Perceraian adalah hal unik dalam pendekatan sistem religi, dibolehkan agama namun dibenci oleh Allah. Perceraian ini selain sebagai solusi juga sebagai jalan darurat jika sebuah ikatan suami-istri sudah sulit dipertahankan. Fenomena tingginya angka perceraian di kabupaten Gowa selama pandemi memang menjadi hal yang mengundang rasa prihatin kita.
Dalam pendekatan Perubahan Sosial, Seiring kemajuan jaman, terjadi perubahan makna dan pergeseran nilai serta makna sebuah perkawinan, perkawinan terkadang hanya sebagai sebuah proses akad Namun ruang-ruang privat baik suami maupun sang istri kadang terbuka bagi orang luar khususnya melalui media sosial. Facebook, Instagram dan Whatsapp menjadi media terbaik buat menjejaki ruang privat mereka.
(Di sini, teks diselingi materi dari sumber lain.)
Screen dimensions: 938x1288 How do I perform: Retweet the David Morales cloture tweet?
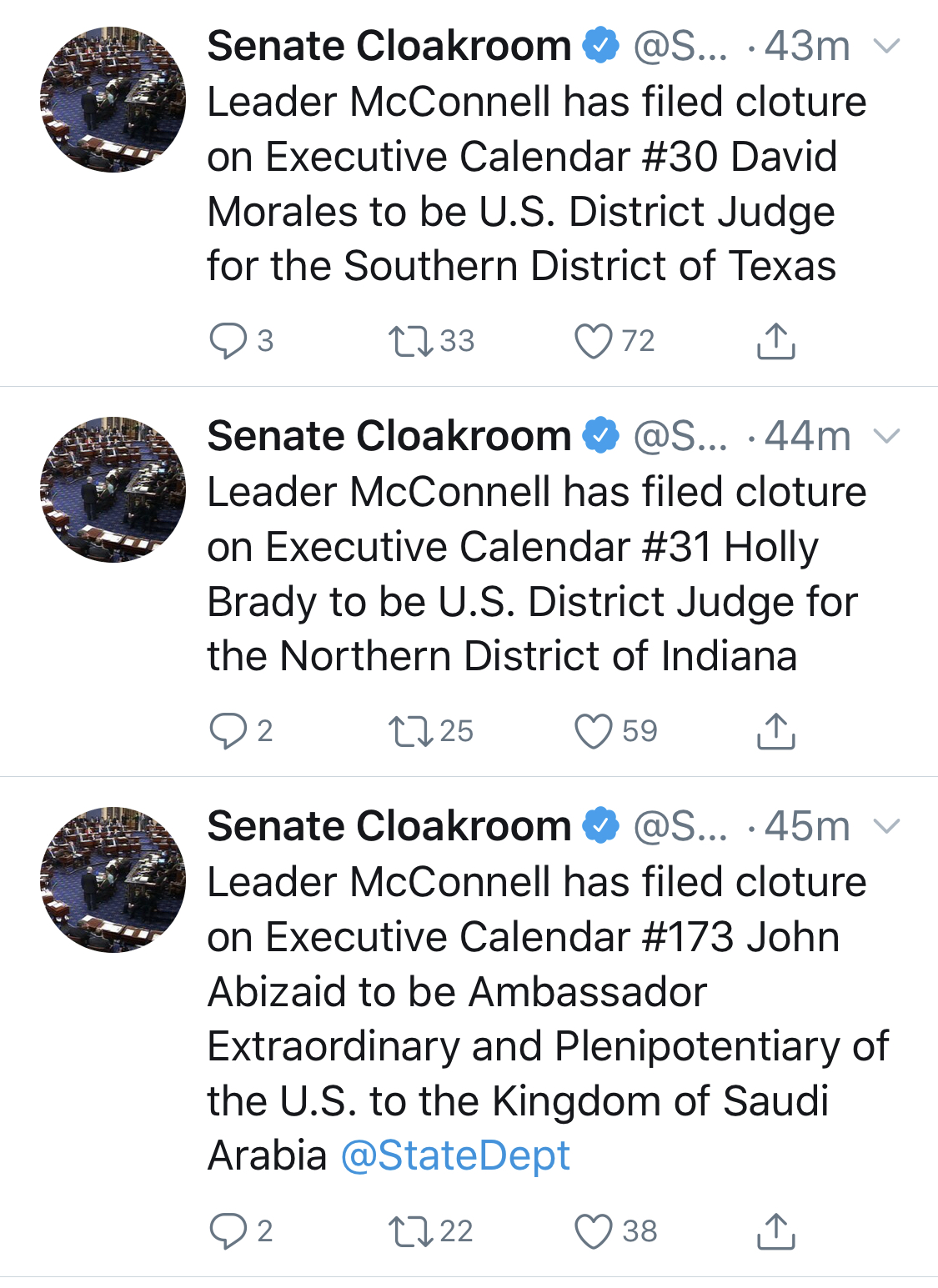(410, 341)
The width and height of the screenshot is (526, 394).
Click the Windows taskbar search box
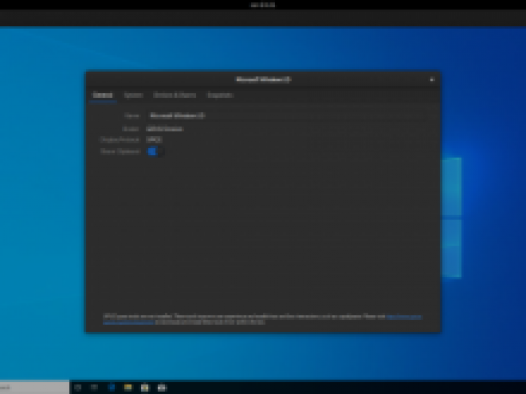pos(35,388)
Komitmen bersama menjalani berbagai tekanan kehidupan termasuk tekanan ekonomi tak begitu kuat sehingga terjangan efek pandemi membuatnya rapuh bahkan terlepas total yang berujung pada perceraian.
Namun perlu juga ditelusuri lebih mendalam kondisi real penyebab perceraian tersebut. Masyarakat Gowa itu adalah orang-orang yang menjunjung tinggi nilai kesakralan sebuah pernikahan. Maka tak salah jika kita mempertanyakan apakah yang bercerai ini adalah masyarakat asli Gowa atau hanya kebetulan berdomisili di Gowa. Ini tentu berefek pada stigma perempuan-perempuan dari Kabupaten Gowa, sekaligus menjadi pelajaran berharga tentunya.
Efek pasca perceraian ini juga akan sangat memprihatinkan pada generasi mendatang, mengingat dari setiap pasangan tersebut tentu memiliki anak-anak yang akan sangat terganggu psikologisnya dalam jangka panjang.